Remembering the Alamo used to be fairly straightforward. The battle of 1836, Davy Crockett, John Wayne—okay kids, back on the bus. But ever since 2014, this hallowed Texas monument has become the locus of a notably less cinematic war, all raging around the controversial plan to renovate and redesign it. At first blush, the Alamo master plan presented by Texas land commissioner George P. Bush seems pretty logical and perfectly reverent. Repair some cracks. Create a whole new museum to house the many artifacts that singer and Alamo buff Phil Collins donated, after growing bored of playing the “In the Air Tonight” drum solo with Jim Bowie’s knife. Close off the streets in front that have become home to carnivals, demonstrators, half-naked exhibitionists, and, occasionally, the Oscar Meyer Wienermobile. 

But opponents quickly seized on the proposal to relocate the Alamo cenotaph to a new spot—one closer to the funeral pyres where the bodies of the fallen Texas revolutionaries were burned, yet much farther away from the Alamo itself.
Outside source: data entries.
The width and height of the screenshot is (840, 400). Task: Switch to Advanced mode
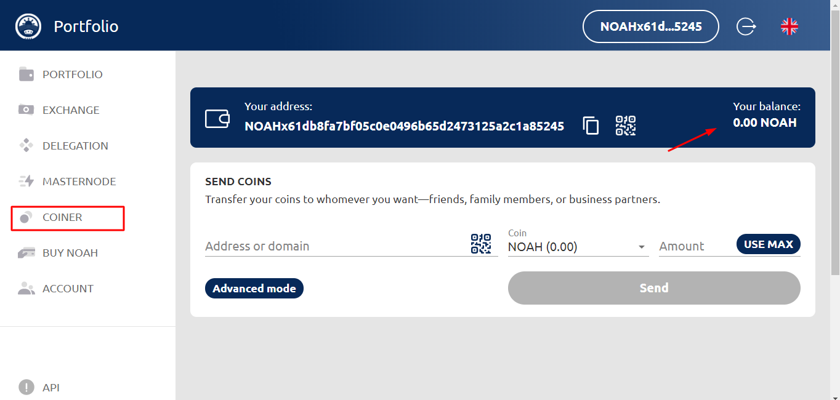254,288
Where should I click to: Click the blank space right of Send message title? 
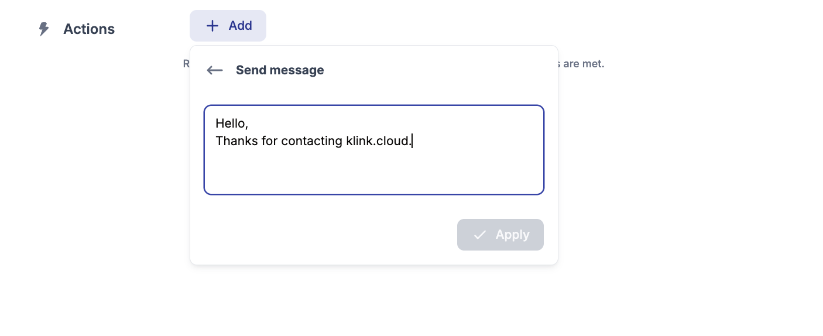439,70
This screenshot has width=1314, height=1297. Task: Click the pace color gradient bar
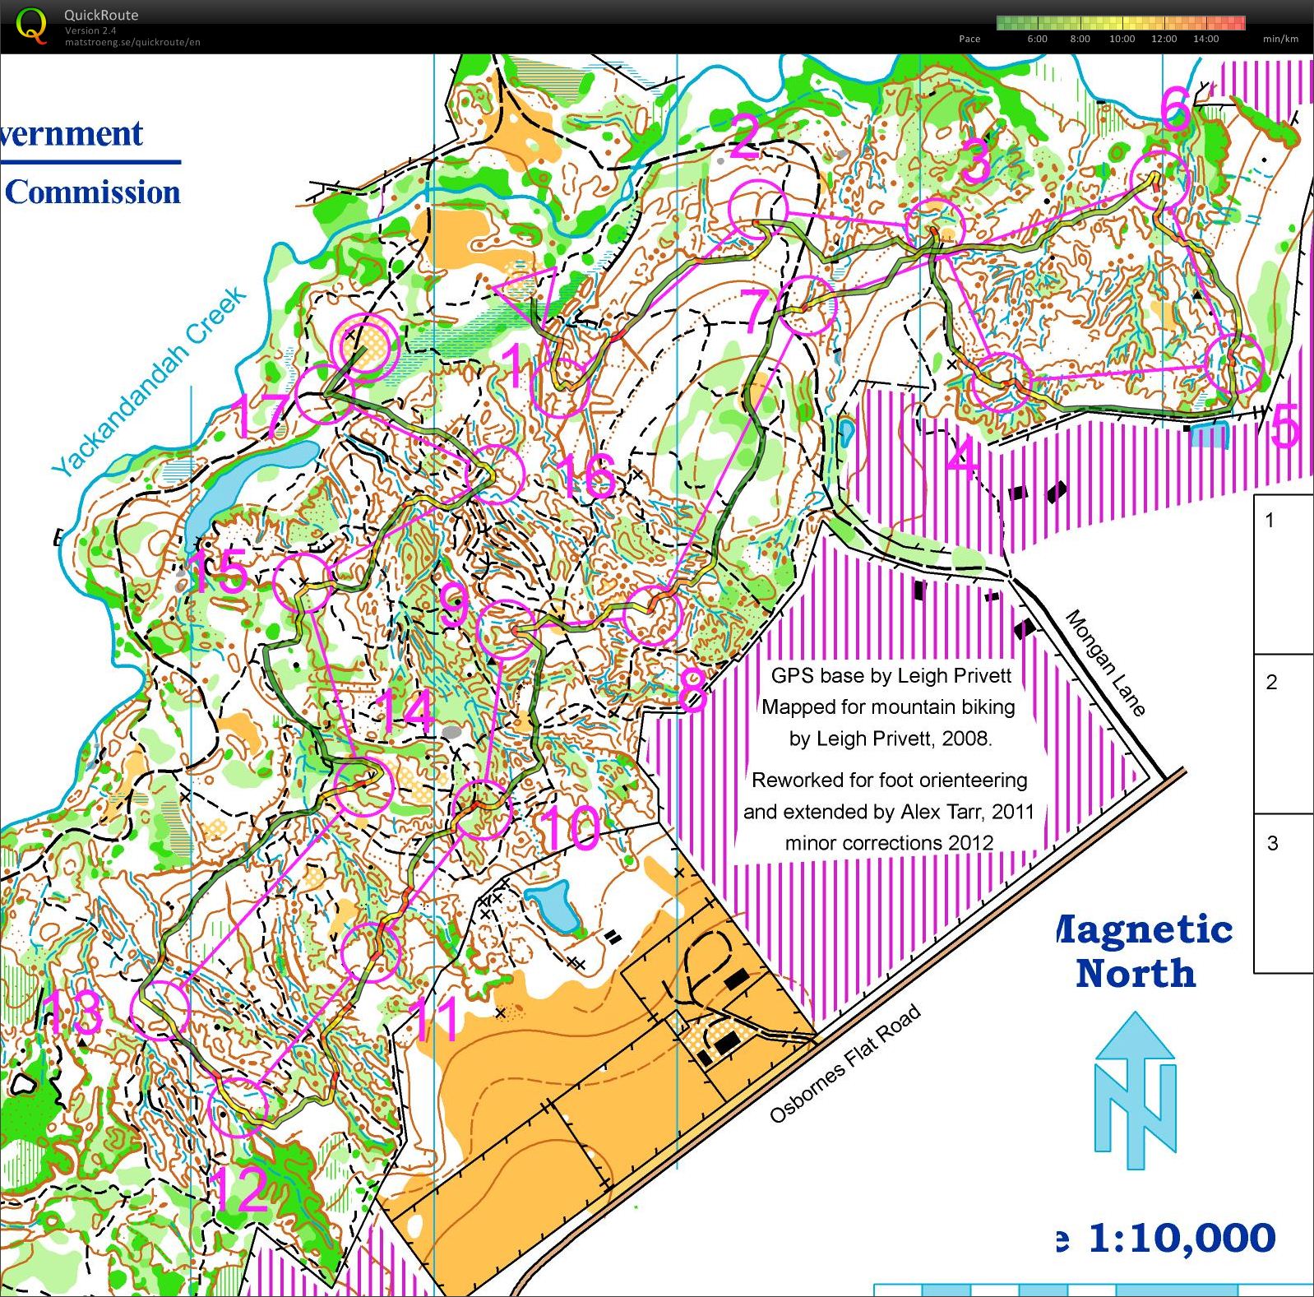click(1120, 23)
This swelled into a controversy that grew even more complicated after San Antonio mayor Ron Nirenberg mused in a radio interview that he hoped the newly renovated Alamo would honor “both sides.” This seemingly throwaway platitude—coupled with some vague promise of “healing” on the renovation website and Nirenberg’s recent removal of a Confederate war memorial—has sparked a raging battle of its own, aimed at the supposed scourge of “political correctness” that’s out to erase Texas history. And that preemptive furor finally culminated last week in the wild accusations that Bush is so intent on telling everyone’s side of the story, he even wants to erect a statue of the Mexican tyrant Santa Anna, right there on the Alamo grounds.
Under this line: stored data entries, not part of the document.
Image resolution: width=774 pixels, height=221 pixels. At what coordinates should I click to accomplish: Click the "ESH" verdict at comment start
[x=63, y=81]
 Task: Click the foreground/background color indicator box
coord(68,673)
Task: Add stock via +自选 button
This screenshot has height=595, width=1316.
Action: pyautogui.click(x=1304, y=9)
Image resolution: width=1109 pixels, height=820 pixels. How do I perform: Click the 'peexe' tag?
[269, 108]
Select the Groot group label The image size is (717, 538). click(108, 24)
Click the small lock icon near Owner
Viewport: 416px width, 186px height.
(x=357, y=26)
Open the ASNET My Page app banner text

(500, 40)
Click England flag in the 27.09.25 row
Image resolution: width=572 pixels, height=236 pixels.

The charge was leveled by a group that calls itself Save the Alamo and was launched by Bush’s onetime political rival for the land commissioner job, Rick Range. And it likely would have remained there, swirling in the eternally screaming abyss of panicky Facebook shares, had Bush himself not brought attention to it through his own social media posts calling the rumor “patently false,” “an outright lie,” and “quite frankly, flat-out racist.”
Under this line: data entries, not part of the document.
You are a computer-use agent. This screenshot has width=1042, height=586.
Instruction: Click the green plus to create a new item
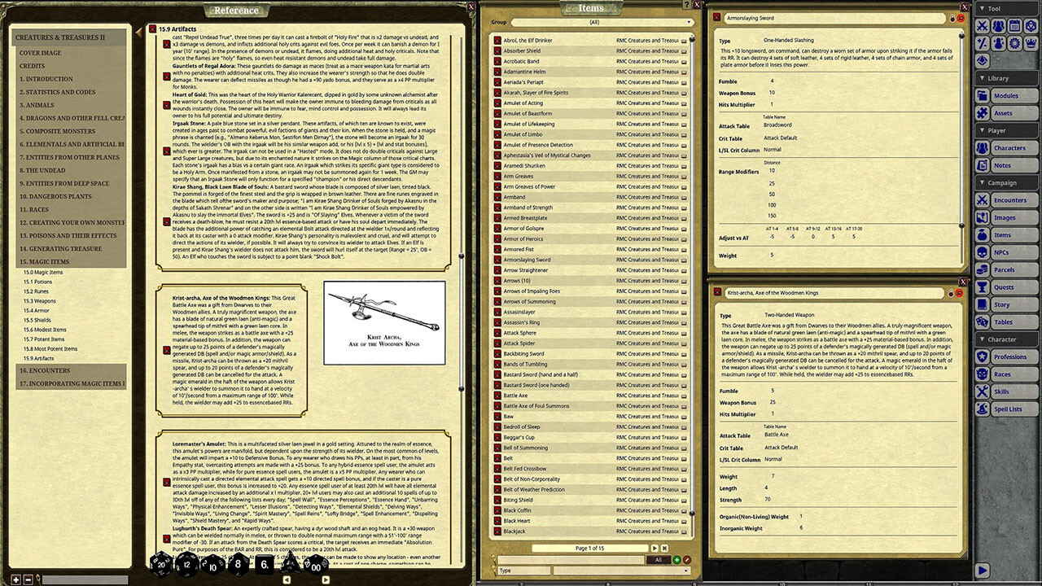(x=677, y=560)

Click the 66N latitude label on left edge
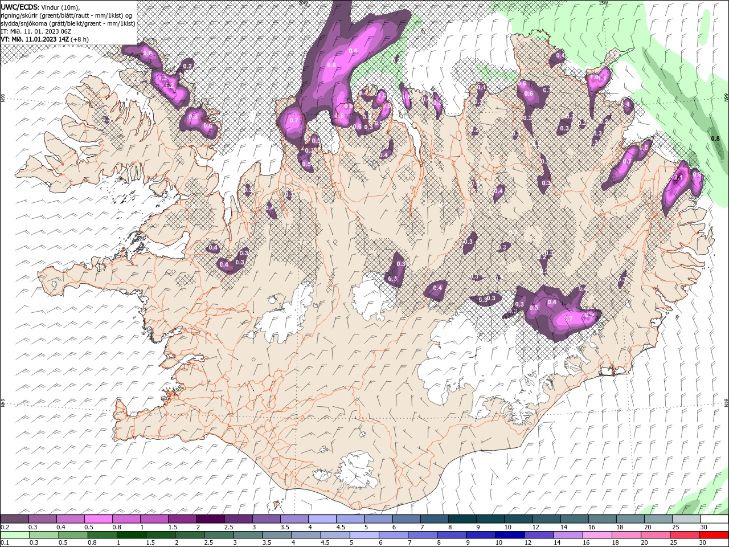pyautogui.click(x=3, y=98)
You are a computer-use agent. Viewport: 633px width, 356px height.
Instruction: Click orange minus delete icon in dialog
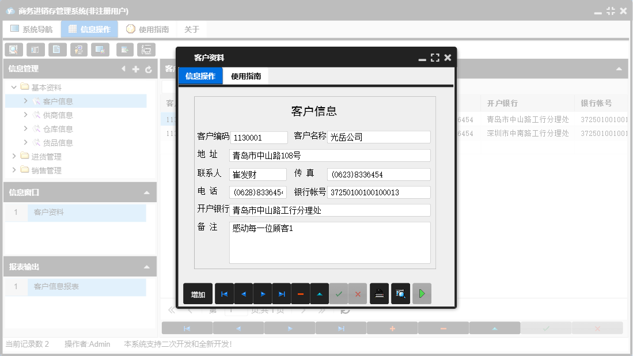[x=300, y=294]
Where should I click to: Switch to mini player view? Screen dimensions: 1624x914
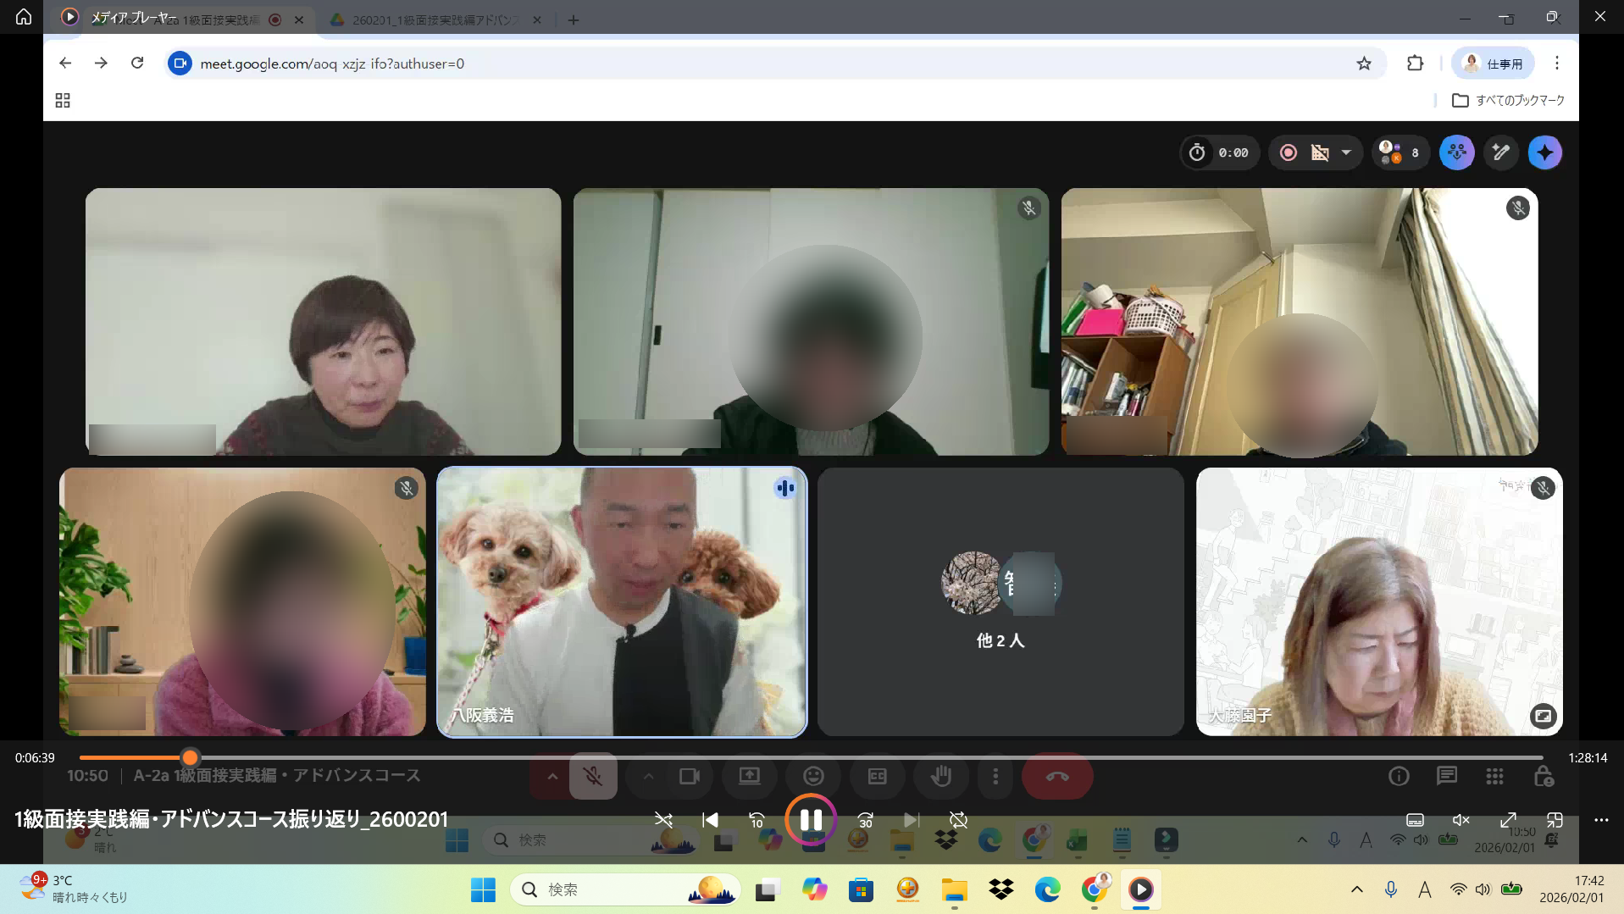1555,819
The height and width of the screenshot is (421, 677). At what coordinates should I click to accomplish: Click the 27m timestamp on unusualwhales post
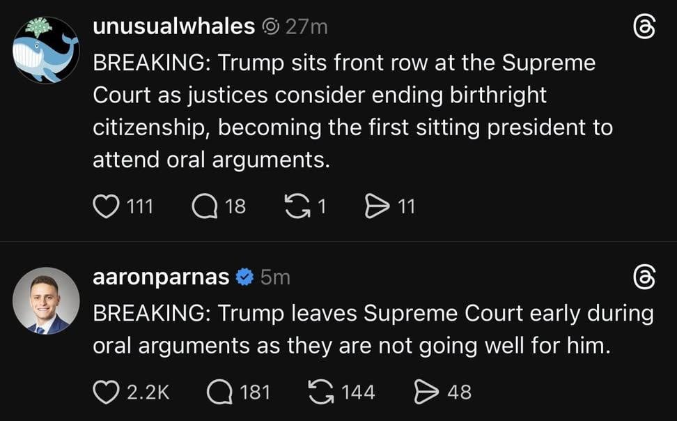[x=306, y=26]
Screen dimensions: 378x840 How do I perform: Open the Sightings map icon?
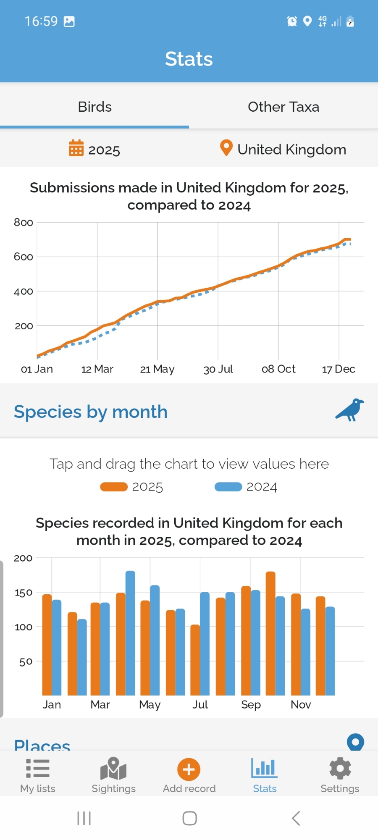pyautogui.click(x=113, y=768)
And the fog of war has only thickened now that Lieutenant Governor Dan Patrick has blundered into this mess. This week, Patrick issued a statement criticizing Bush and his staff, saying they’ve “derided anyone who disagrees with the Alamo redesign as a small vocal minority who are liars and racists. This is offensive and inaccurate.” This is, of course, a rather sweeping mischaracterization of what actually happened, as Bush pointed out in his own official response: “Lt. Gov. Patrick has taken my statement out of context, much like the small group of protesters and activists,” Bush wrote. “To clarify, I stated the accusation that I was erecting a statue of Santa Anna at the Alamo, and protesters continually referring to me with slurs such as ‘Santa Anna Bush’ online is racist.” He then went on to say that Patrick was “twisting my words,” adding, “It is a very dangerous mistake for an elected official with his power to make.”

You might think it all would have ended there, with Bush having made it plain that only those specific rumormongers among the plan’s opponents are the racists. But Patrick—the immortal words of William Barret Travis no doubt ringing in his ears—proudly declared he would never surrender or retreat, issuing yet another statement to aver that he “did not twist words or float rumors.” He also doubled down on his criticism of Bush and the General Land Office for even mentioning those racist attacks in its official statement, saying he was “surprised and disappointed.”

Patrick is right that not all opponents of the Alamo plan are racists or liars, and that they constitute more than the “small, vocal minority” named rather dismissively by the General Land Office. Plans to move the cenotaph have been met with numerous protests, public hearings, and last-ditch legislative proposals over the past few years; clearly, it’s the biggest controversy the monument has seen since that time Ozzy Osbourne peed on it. Still, Bush is right to condemn an outright lie—one that was cooked up by the guy who lost an election to him, no less. Patrick’s attempt to spin that as Bush dismissing all critics is every bit as disingenuous, and a needlessly distracting addition to a debate that’s already plenty contentious and confusing. (We haven’t even touched on the lawsuit filed by descendants of the Native Americans buried there—and who for Bush’s sake, hopefully weren’t among the human remains that were newly unearthed this very week.) Texans want to remember the Alamo, but when this is all over, we’ll be lucky to remember our own names.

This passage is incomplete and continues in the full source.